A more complicated example of this same idea is the Cramer-Rao theorem: as originally stated, it is a way of placing a lower bound on the variance of an unbiased estimator of the parameter of a distribution. However, it can be seen as a measure of the curvature of a statistically defined manifold.

To what extent does the "geometry" of spaces of distributions allow us more power in doing data analysis ? In this seminar, we will explore such topics.


Talks

Date Paper(s) Presenter
11 Jan Background on information theory, and a primer on the Legendre-Fenchel Transform. Also see Convex Analysis, by Rockafellar Suresh
Bregman distances
18 Jan The geometry of Bregman distances I (Sec 2.1-2.3, Sec 3) Amit
25 Jan The geometry of Bregman distances II (Sec 4-6 (talk to me)) Arvind
1 Feb Bregman distances and exponential families (Sec 4 only) Piyush
8 Feb Bregman clustering (Sec 3,5) Nathan
15 Feb Unifying Adaboost and logistic regression via Bregman distances (not beyond Sec 7)
Other information distances
29 Feb The importance of f-divergences Avishek
29 Feb (to be rescheduled) An axiomatic approach to motivating information distances Avishek
Statistical Manifolds
28 Mar Differential Geometry Primer I (Ch 2 of Guy Lebanon's thesis) Piyush
4 Apr Exponential families as statistical manifolds, Fisher Information, and the geometry of multinomials and Gaussians (Kass/Vos, Ch 7 (handout)) Suresh
18 Apr Application: Hyperplane classifers on the multinomial manifold Nathan
25 Apr The importance of Fisher information: Cencov's theorem

Paper Summaries

1/11/07: An overview, and duality

Many inference procedures boil down to computing certain distances between distributions. The Kullback-Leibler distance shows up often, as does the Euclidean l^2_2 distance. The total variation distance is used to measure how a process (like a Markov chain) converges to a stationary point.
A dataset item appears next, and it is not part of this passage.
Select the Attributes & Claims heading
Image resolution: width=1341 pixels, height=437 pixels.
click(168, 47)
Once we endow a space with a distance measure, we often want to do more: clustering for example; nearest neighbour searches, and a whole variety of questions. If the distance under consideration is a metric, then we can usually exploit triangle inequality and algorithmic methods for metric spaces. But what if not ? Many information distances are not symmetric, and don't even satisfy a directed triangle inequality.
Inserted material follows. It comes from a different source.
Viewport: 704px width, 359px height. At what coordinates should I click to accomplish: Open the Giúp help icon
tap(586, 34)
It turns out that there is an underlying geometry that describes the behaviour of these measures. Endowing a space with geometry means that rather than thinking of points in an abstract space, you think of a smooth space with certain structure, which you can use to understand the behaviour of distance measures.
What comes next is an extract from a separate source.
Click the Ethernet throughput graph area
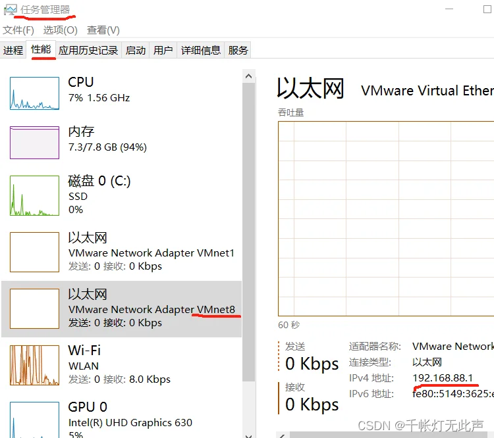The image size is (494, 438). click(386, 218)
This is the algorithmic perspective: using geometry to design good algorithms. There's an equally important aspect to this 'geometrization': the use of geometry to explain certain results. We will see examples of this as we go along. For example, two completely different inference procedures will turn out to be identical once we realize that the underlying distance measures being used are just different examples of a general class of distance functions on a certain space.

More profoundly, we'll see that basic results in statistics about the variance of estimators can be viewed as questions about the curvature of a related surface, and that almost all the distance functions we consider can be seen as implied by distance measures on this surface.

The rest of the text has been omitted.